INFORMATION GIVEN: Begin
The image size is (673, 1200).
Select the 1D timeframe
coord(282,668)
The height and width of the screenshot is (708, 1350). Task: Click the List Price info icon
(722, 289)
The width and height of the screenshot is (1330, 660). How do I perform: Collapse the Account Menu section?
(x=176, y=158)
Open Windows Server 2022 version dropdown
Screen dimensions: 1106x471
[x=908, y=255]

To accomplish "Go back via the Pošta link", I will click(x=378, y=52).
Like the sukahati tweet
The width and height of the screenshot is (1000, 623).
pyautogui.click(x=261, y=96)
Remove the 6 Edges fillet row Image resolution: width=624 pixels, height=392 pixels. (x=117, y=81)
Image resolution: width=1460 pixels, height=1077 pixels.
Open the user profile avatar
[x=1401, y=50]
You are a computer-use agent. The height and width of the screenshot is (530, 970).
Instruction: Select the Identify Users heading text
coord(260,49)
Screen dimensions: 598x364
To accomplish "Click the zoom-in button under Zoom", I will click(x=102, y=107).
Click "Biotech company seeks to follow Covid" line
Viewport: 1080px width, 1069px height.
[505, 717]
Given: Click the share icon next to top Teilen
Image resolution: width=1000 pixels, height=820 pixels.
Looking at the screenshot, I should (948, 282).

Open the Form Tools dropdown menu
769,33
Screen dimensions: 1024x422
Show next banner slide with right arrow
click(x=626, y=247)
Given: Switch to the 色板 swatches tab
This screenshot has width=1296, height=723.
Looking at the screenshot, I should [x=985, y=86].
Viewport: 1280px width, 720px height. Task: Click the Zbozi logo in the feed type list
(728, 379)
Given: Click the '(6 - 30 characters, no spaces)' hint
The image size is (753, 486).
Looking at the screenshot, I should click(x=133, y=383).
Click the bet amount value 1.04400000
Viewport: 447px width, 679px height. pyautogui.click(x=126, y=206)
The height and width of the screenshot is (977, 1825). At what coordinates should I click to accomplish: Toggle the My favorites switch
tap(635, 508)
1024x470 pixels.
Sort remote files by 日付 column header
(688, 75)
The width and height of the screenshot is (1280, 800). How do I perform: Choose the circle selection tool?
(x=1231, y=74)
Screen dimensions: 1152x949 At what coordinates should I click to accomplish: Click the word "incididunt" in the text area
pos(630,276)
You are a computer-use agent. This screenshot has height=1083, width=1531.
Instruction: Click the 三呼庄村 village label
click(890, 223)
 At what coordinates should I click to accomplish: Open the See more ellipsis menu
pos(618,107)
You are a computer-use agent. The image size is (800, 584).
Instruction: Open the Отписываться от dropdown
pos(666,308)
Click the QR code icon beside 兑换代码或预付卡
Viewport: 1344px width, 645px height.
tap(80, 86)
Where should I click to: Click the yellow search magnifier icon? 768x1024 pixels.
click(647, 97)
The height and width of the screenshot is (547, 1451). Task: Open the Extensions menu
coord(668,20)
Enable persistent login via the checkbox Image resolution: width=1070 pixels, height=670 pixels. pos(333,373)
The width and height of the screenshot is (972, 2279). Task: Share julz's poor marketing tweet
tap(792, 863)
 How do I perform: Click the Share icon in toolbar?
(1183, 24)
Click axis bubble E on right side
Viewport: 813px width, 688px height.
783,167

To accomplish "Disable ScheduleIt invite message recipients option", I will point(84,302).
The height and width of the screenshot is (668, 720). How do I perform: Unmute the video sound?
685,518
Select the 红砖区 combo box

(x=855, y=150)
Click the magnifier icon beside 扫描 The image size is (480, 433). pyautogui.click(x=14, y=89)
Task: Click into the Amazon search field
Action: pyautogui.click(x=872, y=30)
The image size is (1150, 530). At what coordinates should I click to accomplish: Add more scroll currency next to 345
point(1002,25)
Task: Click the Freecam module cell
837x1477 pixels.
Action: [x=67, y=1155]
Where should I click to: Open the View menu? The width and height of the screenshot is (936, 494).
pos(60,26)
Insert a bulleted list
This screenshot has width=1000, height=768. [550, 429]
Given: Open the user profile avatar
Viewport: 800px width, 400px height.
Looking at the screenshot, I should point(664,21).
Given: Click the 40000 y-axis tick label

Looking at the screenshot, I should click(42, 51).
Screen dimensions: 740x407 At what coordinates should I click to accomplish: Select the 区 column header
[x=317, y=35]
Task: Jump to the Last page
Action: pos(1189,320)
INFORMATION GIVEN: End
▶ YOUR ASSIGNMENT:
Please copy the lines above from the line with "Viewport: 1080px width, 1069px height." up to and including the line with "Given: Switch to the 色板 swatches tab", exactly as written and with nothing else.

▶ YOUR SOLUTION:
Viewport: 1080px width, 1069px height.
[505, 717]
Given: Click the share icon next to top Teilen
Image resolution: width=1000 pixels, height=820 pixels.
Looking at the screenshot, I should (948, 282).

Open the Form Tools dropdown menu
769,33
Screen dimensions: 1024x422
Show next banner slide with right arrow
click(x=626, y=247)
Given: Switch to the 色板 swatches tab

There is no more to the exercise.